愛人物。最終的に受は攻の会社に入る。30代財閥系会社社長×20代頭の愛人。



ボーイズ小説・豹くんの異常な愛情(コバルト文庫)金丸マキ

大学生の受(多分)は恋人が出来てもなかなか長続きしない。アパートの隣に住む東大生は恋愛対象外としてまったく意識していなかったが付き合っていくうちにうち解けてそれぞれの事情を知るようになり…
前回の「南くん」よりは物足りないが、まあ面白かった。安定していると思う。
受は厳しい親元で暗い学生だったが上京してゲイとして楽しんでいる。運命の恋人を捜しているがなかなかうまくいかない。お洒落に興味がある。顔は良くショットバーでバイトしている。攻は機械おたく気味の東大生。親は再婚同士で連れ子の妹といい仲になりかけていた。真面目で清潔好き。

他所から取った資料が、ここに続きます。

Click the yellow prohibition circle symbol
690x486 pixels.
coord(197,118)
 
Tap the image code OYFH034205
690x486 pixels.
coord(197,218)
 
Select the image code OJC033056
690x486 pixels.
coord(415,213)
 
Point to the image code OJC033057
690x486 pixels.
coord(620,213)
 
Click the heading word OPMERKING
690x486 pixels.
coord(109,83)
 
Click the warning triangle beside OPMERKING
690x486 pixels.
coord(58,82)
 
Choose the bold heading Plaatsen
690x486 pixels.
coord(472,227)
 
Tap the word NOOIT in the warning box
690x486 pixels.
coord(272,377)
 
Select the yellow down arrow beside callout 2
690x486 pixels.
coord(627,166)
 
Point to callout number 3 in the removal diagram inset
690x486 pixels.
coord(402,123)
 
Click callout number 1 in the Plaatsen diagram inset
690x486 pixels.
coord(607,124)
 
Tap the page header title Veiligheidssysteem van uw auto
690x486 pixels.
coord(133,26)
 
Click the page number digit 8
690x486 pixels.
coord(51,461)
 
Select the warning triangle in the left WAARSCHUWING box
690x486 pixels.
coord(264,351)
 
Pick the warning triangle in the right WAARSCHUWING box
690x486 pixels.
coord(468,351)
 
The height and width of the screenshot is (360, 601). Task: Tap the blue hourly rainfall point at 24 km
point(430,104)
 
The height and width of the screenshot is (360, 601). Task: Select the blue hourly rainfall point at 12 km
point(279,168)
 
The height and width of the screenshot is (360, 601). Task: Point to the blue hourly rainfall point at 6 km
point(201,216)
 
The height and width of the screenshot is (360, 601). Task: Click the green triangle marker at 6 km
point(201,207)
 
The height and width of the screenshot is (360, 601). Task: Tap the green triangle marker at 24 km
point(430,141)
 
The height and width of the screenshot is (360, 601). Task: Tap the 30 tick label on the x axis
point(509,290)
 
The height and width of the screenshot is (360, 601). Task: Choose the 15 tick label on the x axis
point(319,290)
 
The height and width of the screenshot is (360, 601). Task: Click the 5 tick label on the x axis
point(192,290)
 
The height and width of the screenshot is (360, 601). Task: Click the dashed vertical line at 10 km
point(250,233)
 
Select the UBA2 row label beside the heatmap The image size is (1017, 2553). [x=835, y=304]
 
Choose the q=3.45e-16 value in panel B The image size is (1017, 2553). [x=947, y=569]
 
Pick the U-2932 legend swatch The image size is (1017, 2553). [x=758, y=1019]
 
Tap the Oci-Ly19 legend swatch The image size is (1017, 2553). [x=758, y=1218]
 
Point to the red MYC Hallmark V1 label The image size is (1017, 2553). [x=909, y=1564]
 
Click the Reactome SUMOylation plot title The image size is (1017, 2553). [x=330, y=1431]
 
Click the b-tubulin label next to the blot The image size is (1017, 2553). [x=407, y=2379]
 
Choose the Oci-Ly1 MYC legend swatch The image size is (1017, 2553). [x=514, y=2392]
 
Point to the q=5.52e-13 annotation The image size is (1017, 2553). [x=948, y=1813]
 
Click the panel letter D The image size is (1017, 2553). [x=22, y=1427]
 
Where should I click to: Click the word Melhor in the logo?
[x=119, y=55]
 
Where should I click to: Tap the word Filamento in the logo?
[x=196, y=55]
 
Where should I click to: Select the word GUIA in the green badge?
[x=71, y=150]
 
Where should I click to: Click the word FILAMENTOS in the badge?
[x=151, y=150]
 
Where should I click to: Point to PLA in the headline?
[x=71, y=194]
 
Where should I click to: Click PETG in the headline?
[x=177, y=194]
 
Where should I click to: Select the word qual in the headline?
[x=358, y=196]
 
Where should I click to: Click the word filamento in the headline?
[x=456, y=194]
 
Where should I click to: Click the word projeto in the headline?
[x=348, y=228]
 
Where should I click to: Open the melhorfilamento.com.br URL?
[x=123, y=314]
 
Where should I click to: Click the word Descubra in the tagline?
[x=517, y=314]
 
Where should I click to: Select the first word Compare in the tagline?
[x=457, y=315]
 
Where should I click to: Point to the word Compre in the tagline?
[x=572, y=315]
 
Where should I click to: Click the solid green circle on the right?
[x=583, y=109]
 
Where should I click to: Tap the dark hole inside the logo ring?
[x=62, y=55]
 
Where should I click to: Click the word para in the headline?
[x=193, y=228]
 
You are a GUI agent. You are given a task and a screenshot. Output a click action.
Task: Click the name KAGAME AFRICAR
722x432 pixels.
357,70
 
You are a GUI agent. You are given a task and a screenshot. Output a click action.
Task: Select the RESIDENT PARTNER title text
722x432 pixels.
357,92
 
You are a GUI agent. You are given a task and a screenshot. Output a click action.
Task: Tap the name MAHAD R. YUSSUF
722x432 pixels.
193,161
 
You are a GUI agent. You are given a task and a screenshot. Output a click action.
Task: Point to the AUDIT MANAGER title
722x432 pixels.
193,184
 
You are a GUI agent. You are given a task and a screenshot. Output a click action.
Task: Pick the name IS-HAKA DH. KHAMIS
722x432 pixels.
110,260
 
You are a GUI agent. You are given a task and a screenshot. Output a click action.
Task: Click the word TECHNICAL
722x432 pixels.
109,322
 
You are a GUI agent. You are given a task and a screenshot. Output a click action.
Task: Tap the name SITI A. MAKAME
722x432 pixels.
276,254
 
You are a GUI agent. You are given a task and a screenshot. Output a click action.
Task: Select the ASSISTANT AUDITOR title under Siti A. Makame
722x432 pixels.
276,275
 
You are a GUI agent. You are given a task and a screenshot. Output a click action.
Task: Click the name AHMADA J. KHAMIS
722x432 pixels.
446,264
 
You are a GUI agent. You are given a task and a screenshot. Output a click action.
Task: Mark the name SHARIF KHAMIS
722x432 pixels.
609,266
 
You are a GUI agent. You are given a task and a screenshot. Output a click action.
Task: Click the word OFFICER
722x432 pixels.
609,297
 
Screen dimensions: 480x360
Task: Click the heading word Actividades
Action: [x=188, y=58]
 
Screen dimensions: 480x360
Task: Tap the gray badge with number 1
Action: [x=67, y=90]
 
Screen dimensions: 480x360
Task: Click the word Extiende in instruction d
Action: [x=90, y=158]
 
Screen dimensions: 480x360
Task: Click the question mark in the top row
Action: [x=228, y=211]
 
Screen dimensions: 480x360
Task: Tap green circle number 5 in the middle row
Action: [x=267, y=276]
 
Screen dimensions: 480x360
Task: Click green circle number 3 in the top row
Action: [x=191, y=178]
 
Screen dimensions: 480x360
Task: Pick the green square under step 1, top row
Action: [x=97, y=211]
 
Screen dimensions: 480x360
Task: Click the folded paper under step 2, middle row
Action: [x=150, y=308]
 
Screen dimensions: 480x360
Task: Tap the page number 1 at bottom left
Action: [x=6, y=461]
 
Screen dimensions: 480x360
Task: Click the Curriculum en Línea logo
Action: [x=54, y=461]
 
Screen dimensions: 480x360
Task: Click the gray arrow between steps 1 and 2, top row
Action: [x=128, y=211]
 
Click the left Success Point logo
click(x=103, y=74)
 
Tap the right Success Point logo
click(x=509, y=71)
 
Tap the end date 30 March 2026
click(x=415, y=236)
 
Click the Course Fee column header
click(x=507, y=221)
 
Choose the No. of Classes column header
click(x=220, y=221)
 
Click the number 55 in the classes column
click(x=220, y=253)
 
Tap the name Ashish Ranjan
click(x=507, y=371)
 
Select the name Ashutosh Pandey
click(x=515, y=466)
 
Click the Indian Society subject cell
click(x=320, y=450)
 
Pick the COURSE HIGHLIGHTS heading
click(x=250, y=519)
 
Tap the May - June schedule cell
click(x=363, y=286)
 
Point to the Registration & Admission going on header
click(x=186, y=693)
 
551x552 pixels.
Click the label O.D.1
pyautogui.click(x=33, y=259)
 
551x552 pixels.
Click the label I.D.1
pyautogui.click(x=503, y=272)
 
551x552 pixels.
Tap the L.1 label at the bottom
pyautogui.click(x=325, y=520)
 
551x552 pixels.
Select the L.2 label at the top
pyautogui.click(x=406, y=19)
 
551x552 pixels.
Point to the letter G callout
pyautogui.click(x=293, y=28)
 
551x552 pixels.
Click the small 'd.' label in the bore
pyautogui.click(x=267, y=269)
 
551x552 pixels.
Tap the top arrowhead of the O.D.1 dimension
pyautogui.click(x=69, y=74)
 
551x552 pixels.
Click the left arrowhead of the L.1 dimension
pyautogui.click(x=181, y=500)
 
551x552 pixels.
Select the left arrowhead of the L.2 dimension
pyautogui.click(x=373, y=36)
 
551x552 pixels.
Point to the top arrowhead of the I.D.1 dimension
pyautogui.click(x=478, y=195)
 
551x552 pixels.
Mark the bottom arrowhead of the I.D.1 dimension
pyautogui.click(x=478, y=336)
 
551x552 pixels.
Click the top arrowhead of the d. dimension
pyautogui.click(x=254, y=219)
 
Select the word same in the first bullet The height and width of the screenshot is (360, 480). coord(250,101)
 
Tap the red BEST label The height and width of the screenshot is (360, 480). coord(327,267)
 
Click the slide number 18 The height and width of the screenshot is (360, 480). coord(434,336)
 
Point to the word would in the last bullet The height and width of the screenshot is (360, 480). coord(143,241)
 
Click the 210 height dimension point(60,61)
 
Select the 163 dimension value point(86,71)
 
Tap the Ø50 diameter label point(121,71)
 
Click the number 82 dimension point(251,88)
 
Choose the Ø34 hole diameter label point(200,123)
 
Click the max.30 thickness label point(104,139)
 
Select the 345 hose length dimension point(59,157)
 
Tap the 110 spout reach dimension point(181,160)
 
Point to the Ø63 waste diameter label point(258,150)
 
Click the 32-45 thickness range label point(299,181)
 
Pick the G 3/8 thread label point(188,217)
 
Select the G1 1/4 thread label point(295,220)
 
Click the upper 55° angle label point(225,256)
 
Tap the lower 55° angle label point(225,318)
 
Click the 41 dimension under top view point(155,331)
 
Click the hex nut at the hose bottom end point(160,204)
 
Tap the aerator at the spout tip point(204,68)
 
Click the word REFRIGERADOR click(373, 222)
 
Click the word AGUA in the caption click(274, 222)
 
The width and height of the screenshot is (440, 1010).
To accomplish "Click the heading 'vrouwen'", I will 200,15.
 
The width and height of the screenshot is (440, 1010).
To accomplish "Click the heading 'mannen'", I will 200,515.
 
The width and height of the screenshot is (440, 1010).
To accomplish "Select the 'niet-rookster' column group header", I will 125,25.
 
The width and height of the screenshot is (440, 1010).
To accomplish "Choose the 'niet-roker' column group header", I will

カプとして成立してからが短いのでそこらへんが物足りないのかも。Hシーンそのものは書かれていないが最後の攻視点の話ではちゃんとやっているようだ。言葉のやりとりなど小技は相変わらず良い。前から思っていたが、このノリは榎田さんと同じ系統な気がする。他にも幾人か同じ系統の人がいるが。
どうでも良いことだが、ウイルキンソンジンジャーエールは私も好き。ウイルキンソン自体は亡くなったけどね。
学生同士。18,19歳?東大生×21歳大学生。ギャグっぽい。